Por um lado, a aposta na tentativa de se explorarem habilidosamente as diferenças de produtividade entre países pretende ignorar que a globalização intensificou a lei da perequação tecnológica, ou seja, o avanço técnico que um país possa evidenciar num determinado momento tende a encurtar-se cada vez mais, levando à sua progressiva homogeneização, com a consequente redução, a prazo, dos ganhos obtidos.

Por outro, intensificar a produtividade pode atenuar os efeitos da crise localmente mas tende a agravá-la globalmente. Com efeito, ao contrário do que é comum pensar-se e se divulga, a presente crise surge precisamente do fosso criado entre o enorme incremento tecnológico alcançado pelo capitalismo (entretanto ‘globalizado’) – traduzido numa maior produtividade do trabalho – e a atrofia provocada na repartição dos ganhos daí resultantes, tanto em termos financeiros como sobretudo a nível da distribuição do próprio trabalho.

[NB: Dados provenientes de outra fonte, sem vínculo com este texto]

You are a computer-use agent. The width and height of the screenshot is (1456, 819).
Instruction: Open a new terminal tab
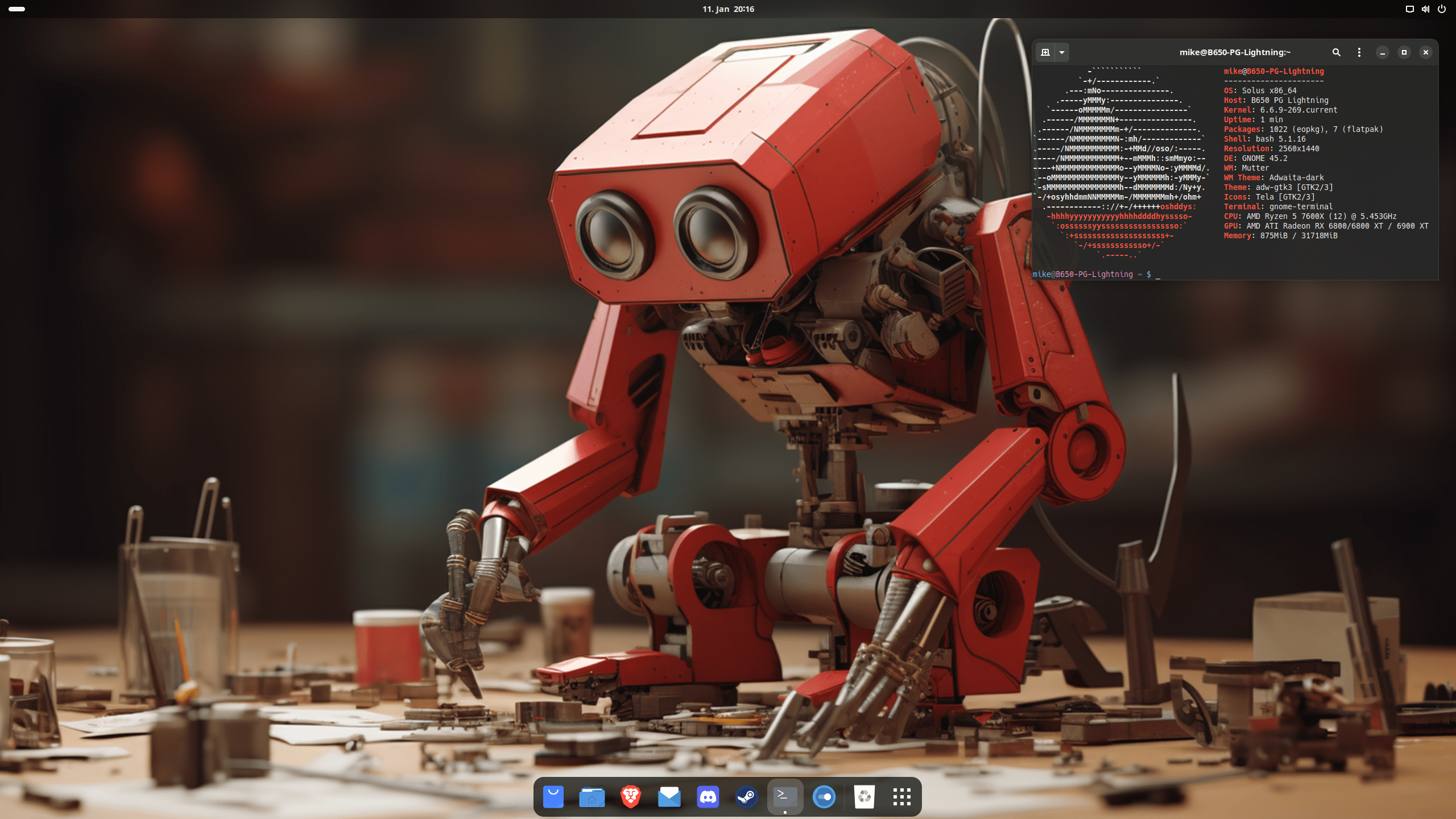tap(1045, 52)
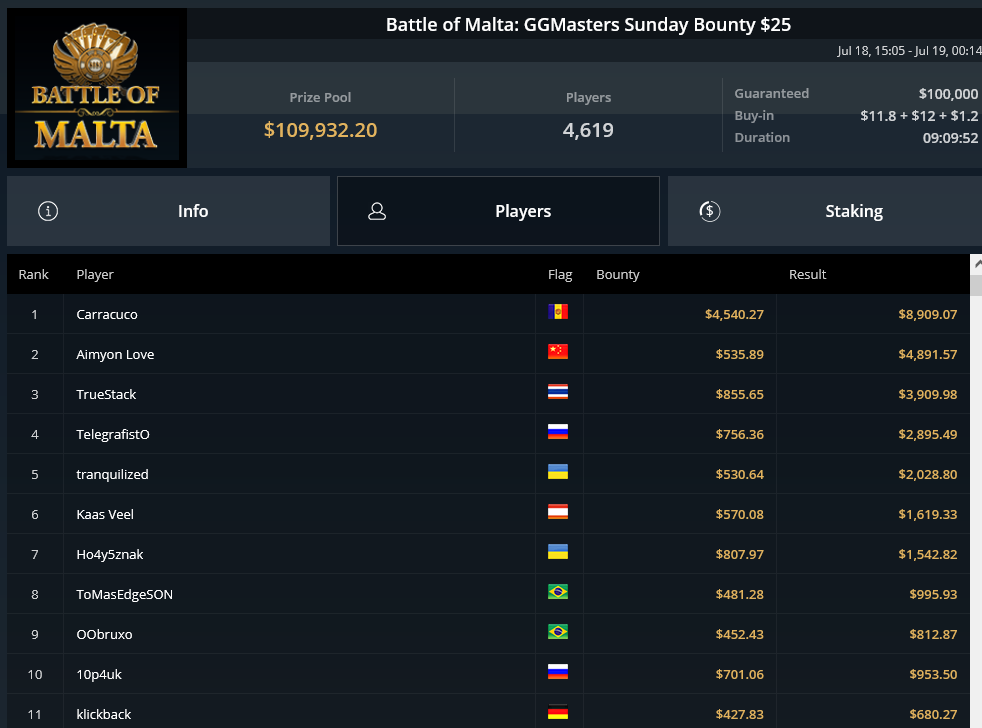Click the info circle icon
This screenshot has height=728, width=982.
point(48,211)
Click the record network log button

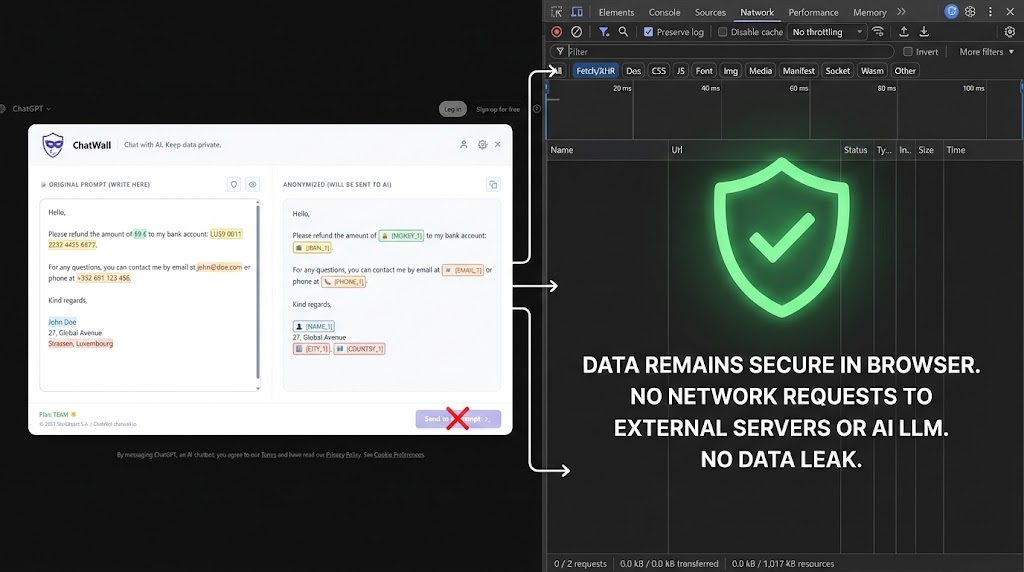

Já por aqui o referi diversas vezes – mas nunca é demais voltar ao tema sobretudo quando ele é ostensivamente ignorado, em prol da sua apropriação privada – o principal problema que importa resolver nas sociedades actuais é o que fazer com o nível de produtividade alcançado. Dito de outro modo, trata-se de encontrar solução para o tempo de trabalho libertado por esta via. Ou ainda, como (re)distribuir o acréscimo de valor gerado pela maior produtividade do trabalho. A orientação actual vai exclusivamente no sentido de apenas uma parte ínfima da sociedade beneficiar desses enormes ganhos sociais, seja através da apropriação da sua conversão financeira, seja pela exclusão de crescentes fatias da população do acesso ao trabalho e aos rendimentos por ele proporcionados. Com resultados devastadores, traduzidos na mais profunda e persistente crise do sistema – já não apenas mais uma crise periódica, a cada dia se revela mais o próprio sistema em crise!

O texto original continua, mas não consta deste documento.